SUPPLIED PASSAGE:
# Toasted.



## homebrew (Oct 28, 2004)

I have just had the best season of my life as far as cycling is concerned. Watts up and weight down! The problem started after a day in the mountains last week. Lots of 8 to 18 % grades kicked my butt over a 100 mile ride. I took off the bike the next day to recover and when I got back on the bike my average speed is down 5 mph on my normal training route. My max power is down from 1400+ to 1000 watts. I have spent the last four days off the bike or doing recovery rides but still know power and my heart rate is down. Overtrained I think. :idea: 
Should I call the season over, take a week or two off and start base miles or can I save some of my form for cross? Whats the best way to do so?


----------



## velogirl (Oct 14, 2005)

Homebrew, one day shouldn't make or break your decision whether or not to race cross. It's likely that you aren't recovered, but unless you are chronically over-trained (or under-recovered), you should be feeling strong again soon.

Here are some questions to ask yourself when deciding to race cross:

How many years have you been racing? Did you meet your season objectives?

Would this be your first season of cross?

What is your motivation to race cross?

Would you approach the season as fall training or would you plan to be competitive?

When do you plan to begin road racing again for the 2008 season?

If you're not feeling fresh now, would you consider taking a short break and then racing a partial cross season?

How long has it been since you've had a break from racing and training?

Have you felt angry, depressed, sad, lethargic?

As you end your 2007 road race season, it's a great time to examine your strengths and weaknesses. In doing this, you should also determine where your training/racing priorities will be for 2008. Would racing cross be in alignmnent with meeting those goals/priorities?


----------



## homebrew (Oct 28, 2004)

Thanks for you reply velogirl,
I have been on form for the last month and pushing it way to hard with to little recovery. My milage has been way up as well. My intention for cross was mostly training as I have not competed in cross for some years. Went for a very short recovery ride yesterday and my quads felt heavy and I felt zero energy. The 08 season is my prime goal so I have decided to take a break and then start on my base. Thanks for your useful questions, they helped me set my priorities.


----------



## iliveonnitro (Feb 19, 2006)

Continue your rest week. Don't let your HR get above ~68% of your LT HR or ~63% of your max HR.

See if, in 3-4 more days, you are feeling better. Make sure you are mentally motivated to continue riding hard. Warm up, try a 5 min effort to flush the system and get used to suffering, and then try a 20min TT or so. Feel strong? Continue your training. Feel weak or can't finish? Continue resting a little longer and skip the cross season/intensity rides.

Good luck and report how it goes. Overtraining is nothing to take lightly.


----------



## velogirl (Oct 14, 2005)

sure thing, homebrew! I'm taking my first season "off" cross in six years. my heart just wasn't there and my body needed a break from the intensity. it feels strange not to be racing, but I know I made the right decision and my road season will be better in 2008 because of it.

Lorri


----------

TASKS FOR THIS EXERCISE:
1/ Reproduce the overtraining thread word for word from "How many years" to "partial cross season?".
2/ According to the overtraining thread, homebrew's max power fell from what figure to what figure?

Element and text location data:
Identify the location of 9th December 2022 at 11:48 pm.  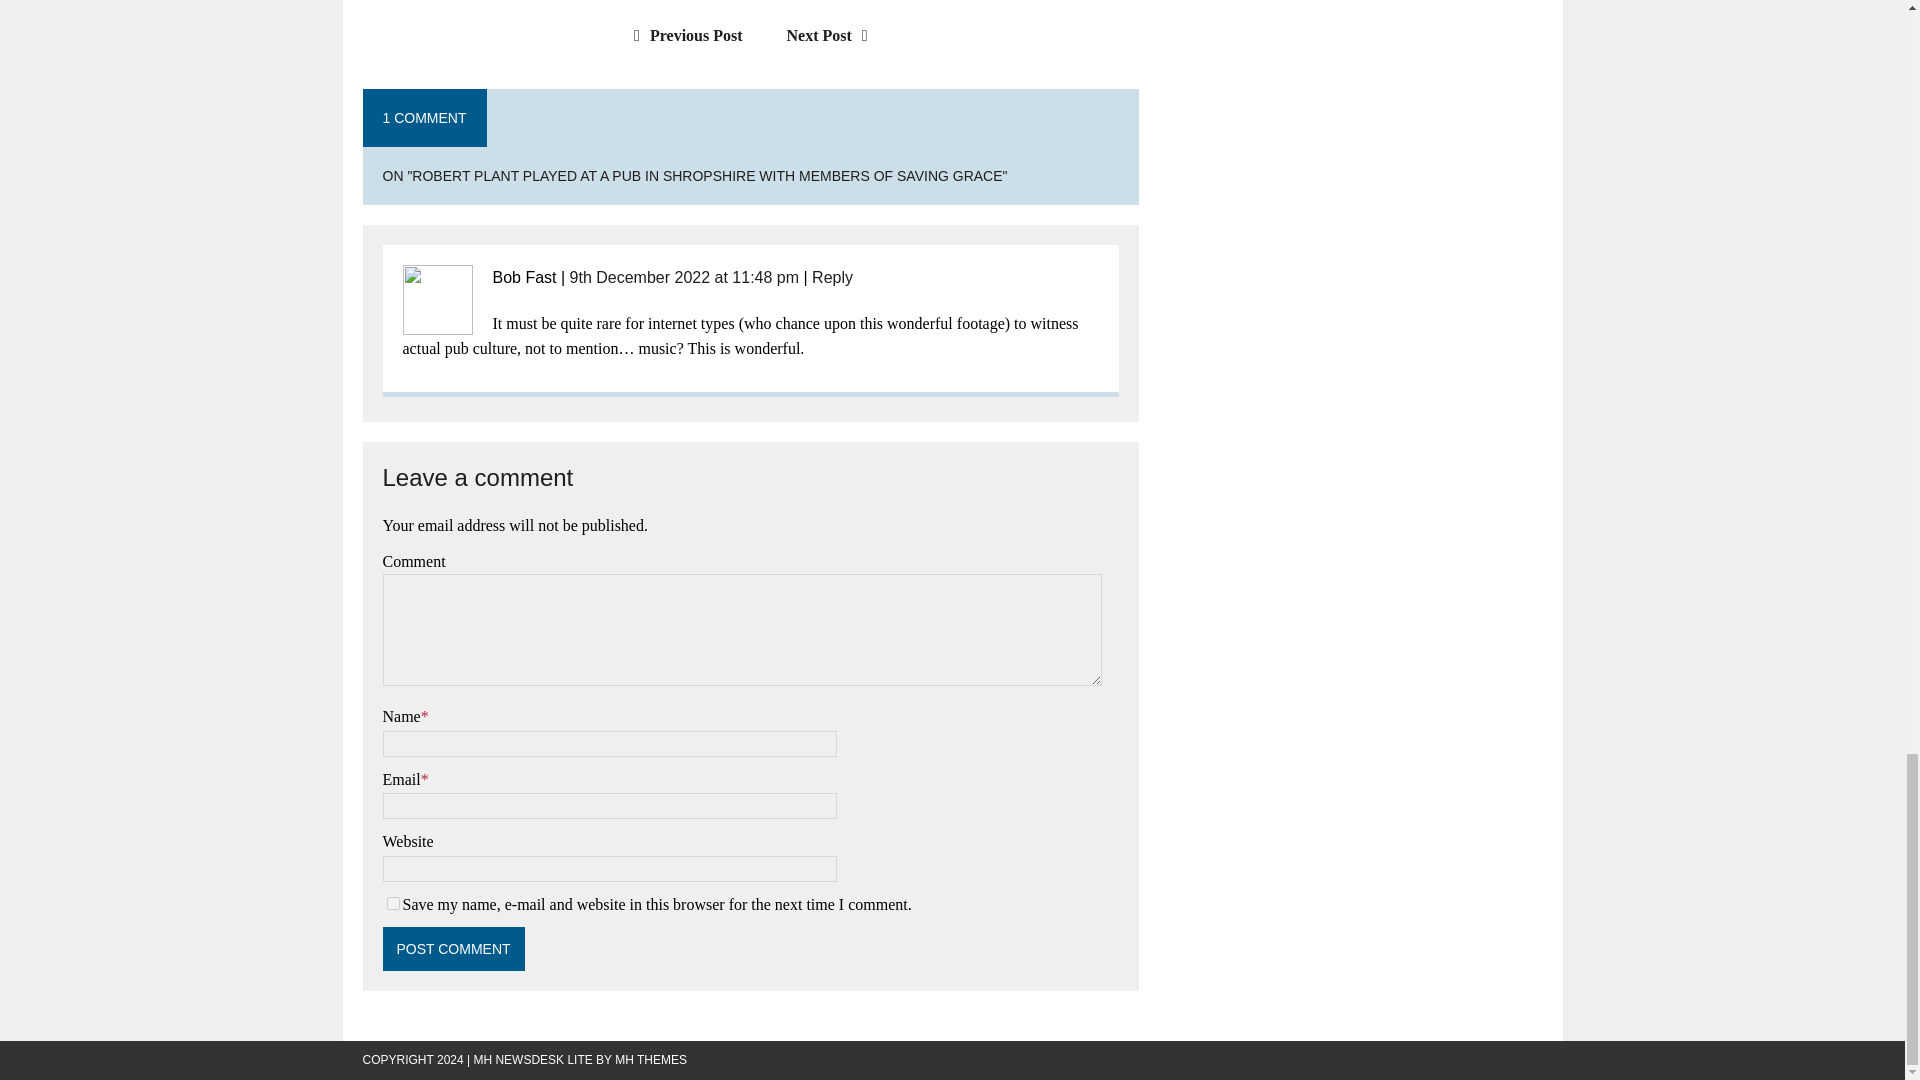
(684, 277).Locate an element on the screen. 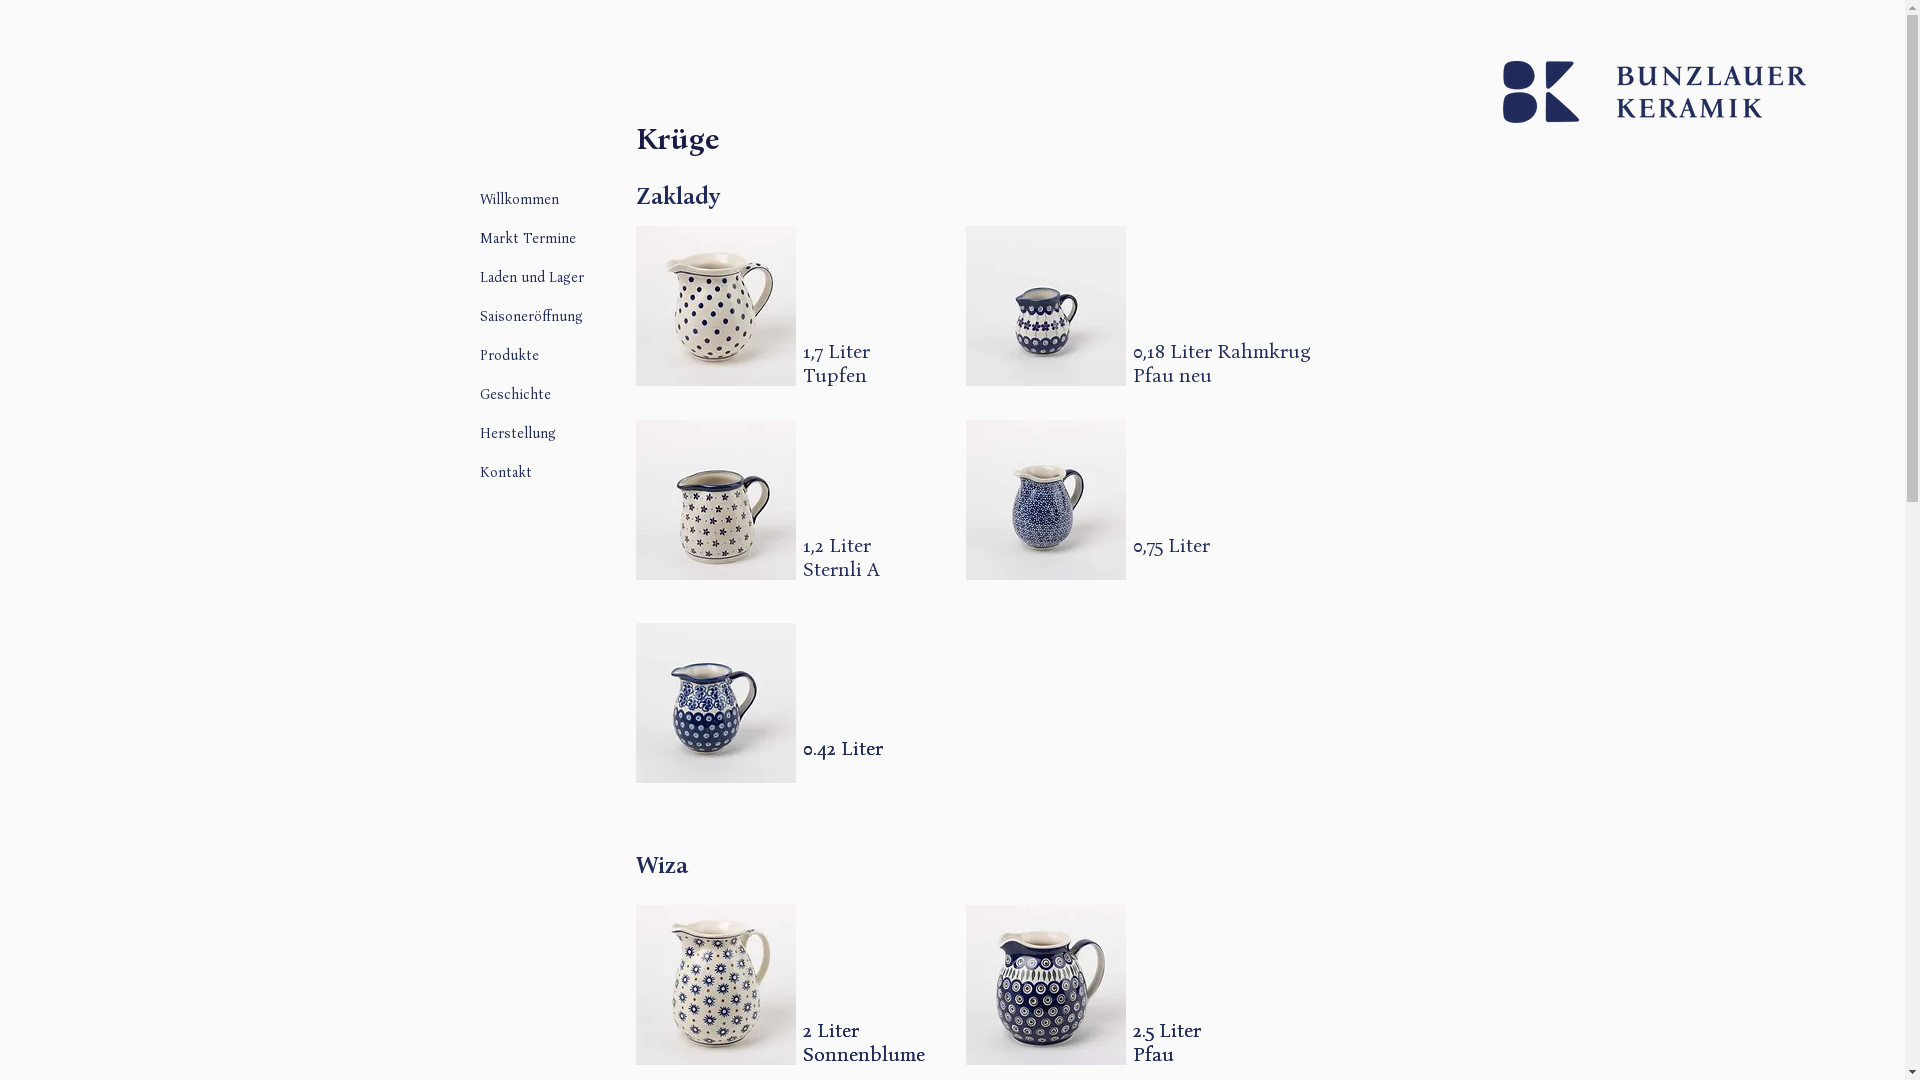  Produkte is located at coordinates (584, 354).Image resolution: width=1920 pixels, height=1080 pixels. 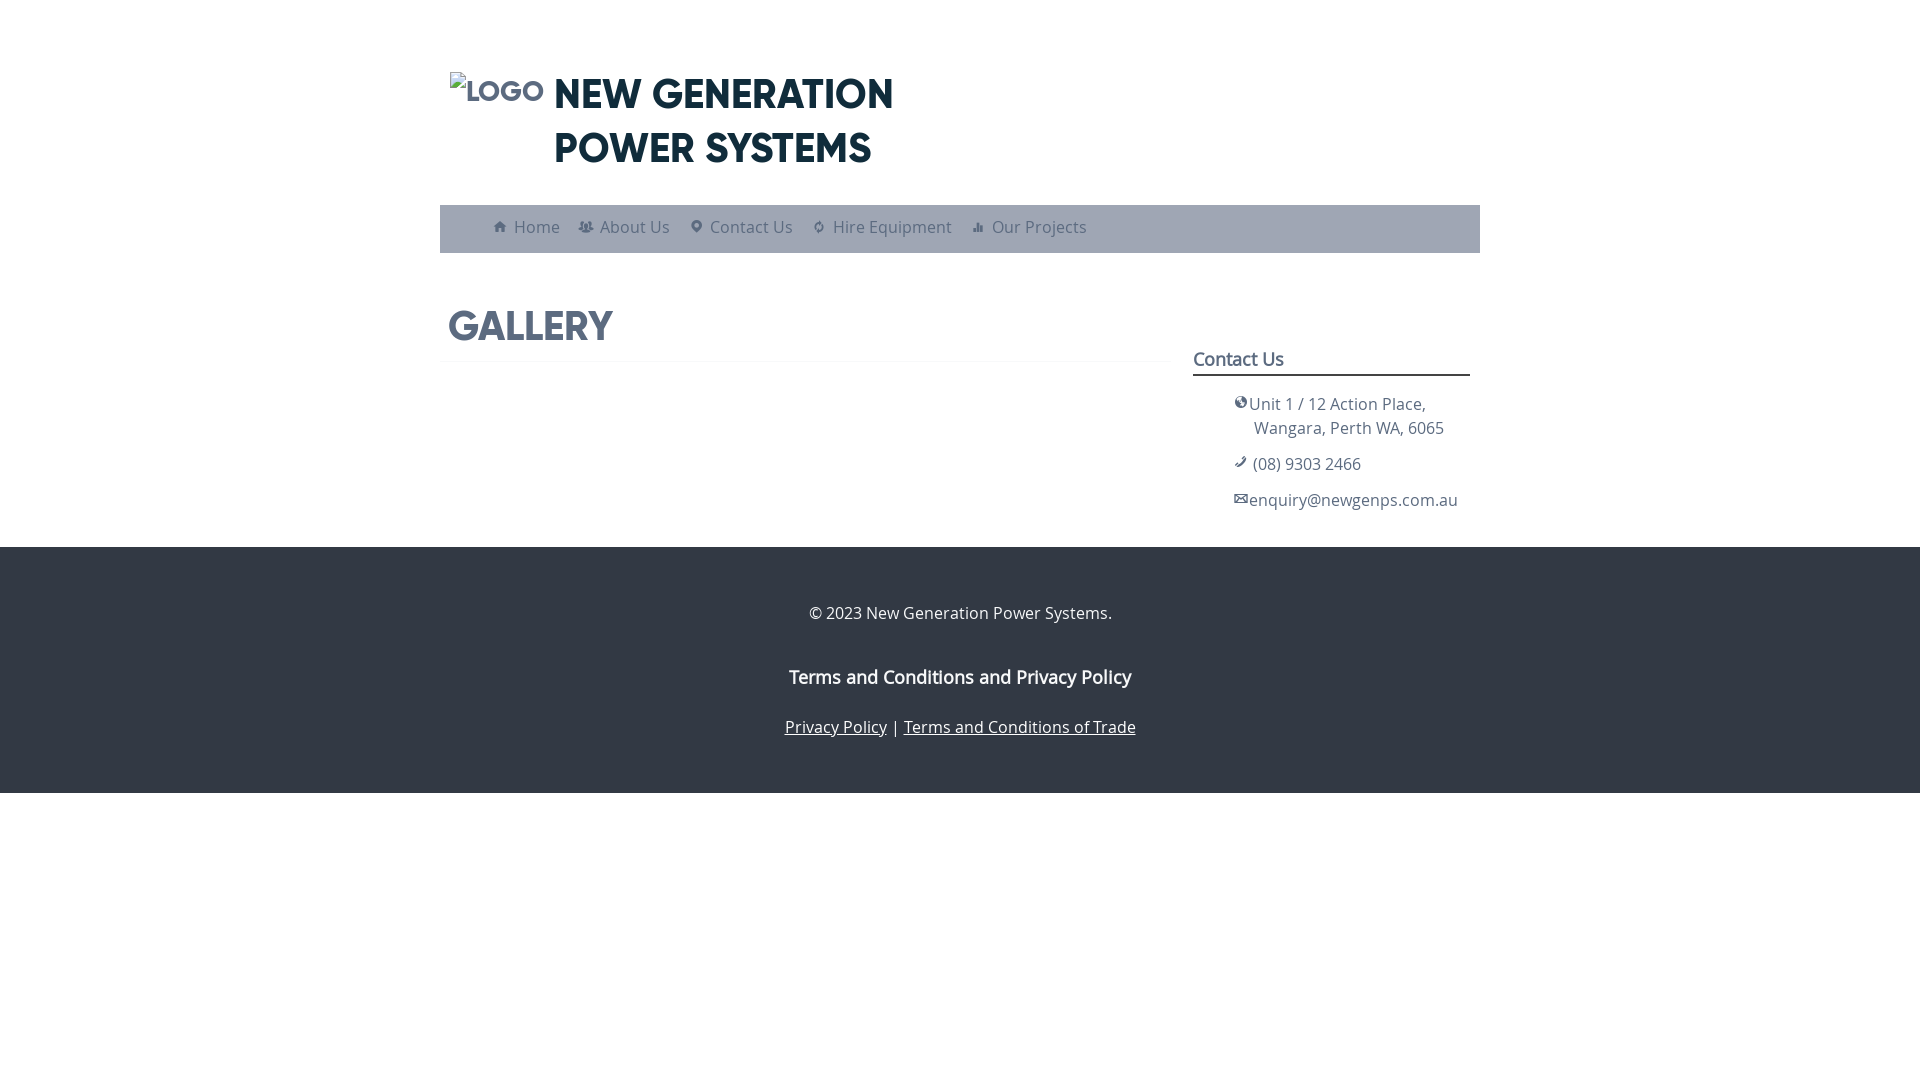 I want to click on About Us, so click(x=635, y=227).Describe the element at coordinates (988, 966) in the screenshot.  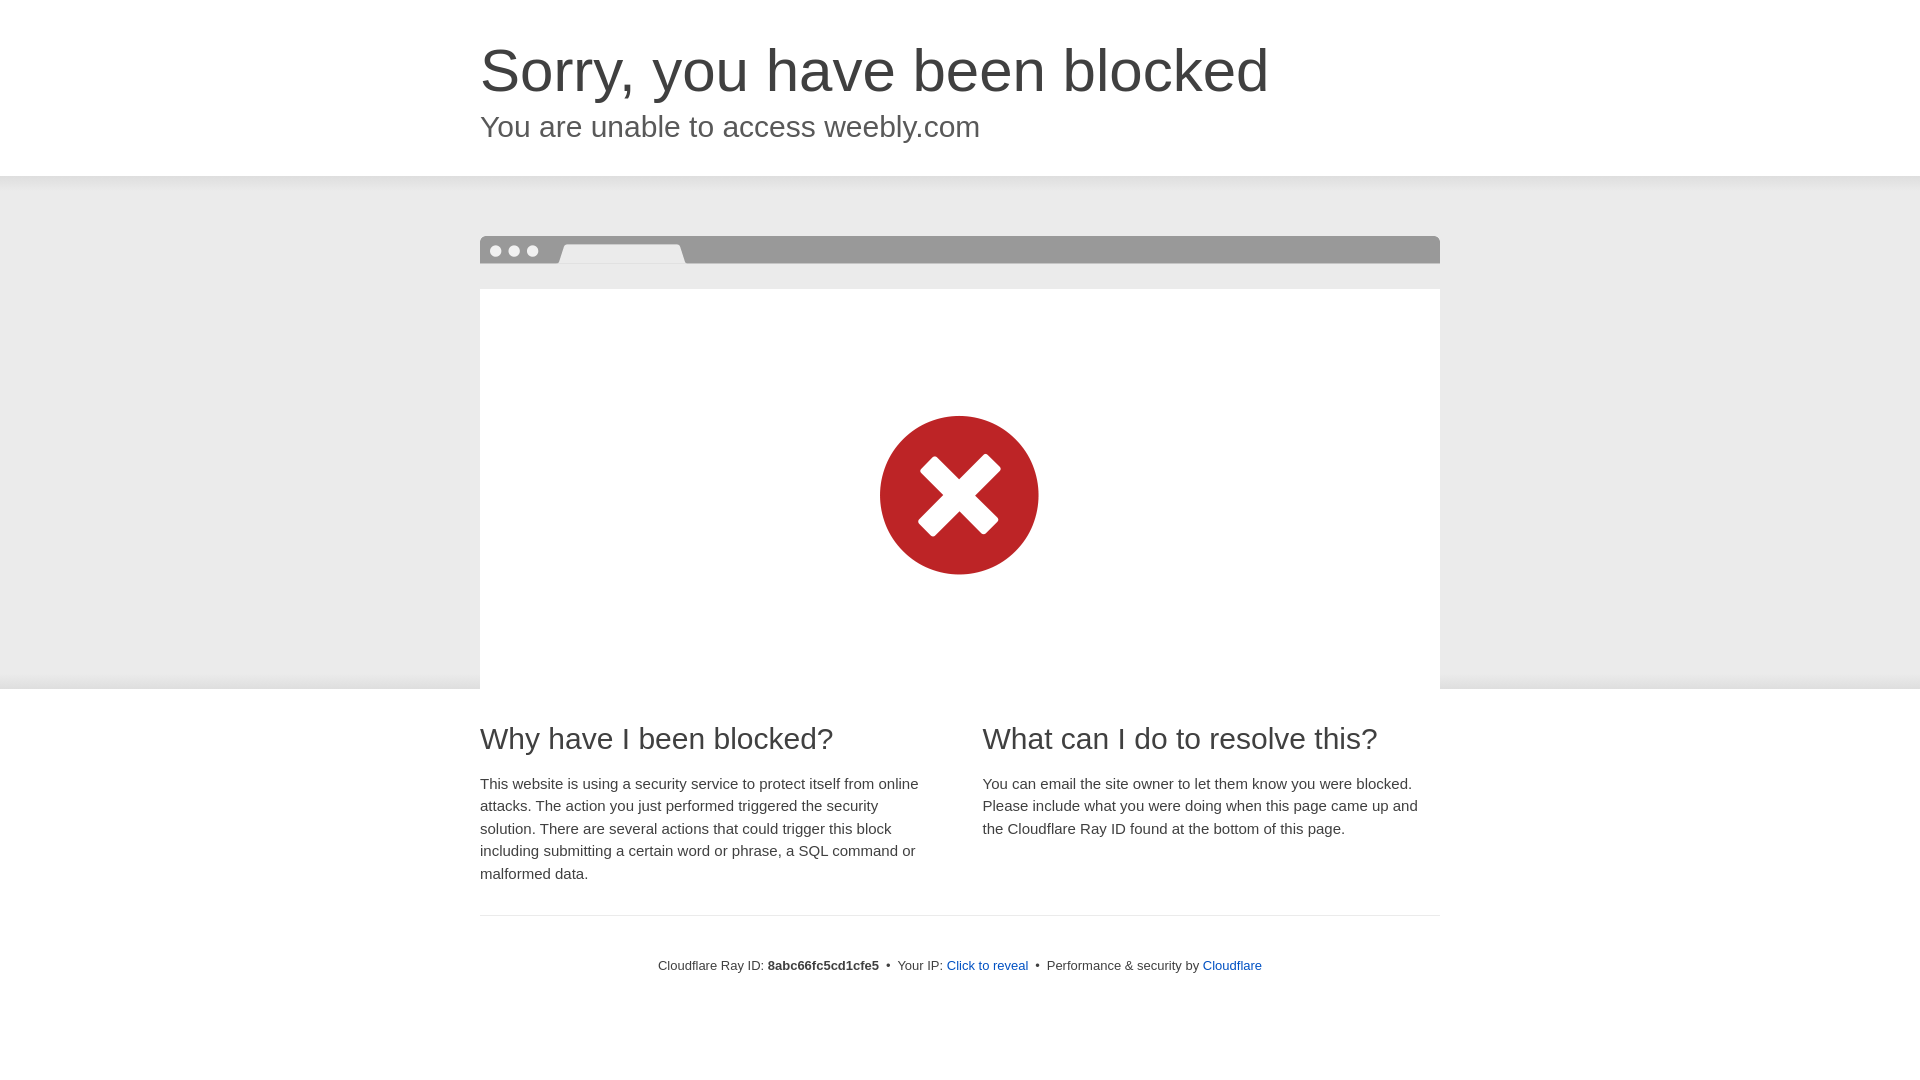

ANSWERS GIVEN:
1/
How many years have you been racing? Did you meet your season objectives?

Would this be your first season of cross?

What is your motivation to race cross?

Would you approach the season as fall training or would you plan to be competitive?

When do you plan to begin road racing again for the 2008 season?

If you're not feeling fresh now, would you consider taking a short break and then racing a partial cross season?

2/ It fell from 1400+ watts to 1000 watts.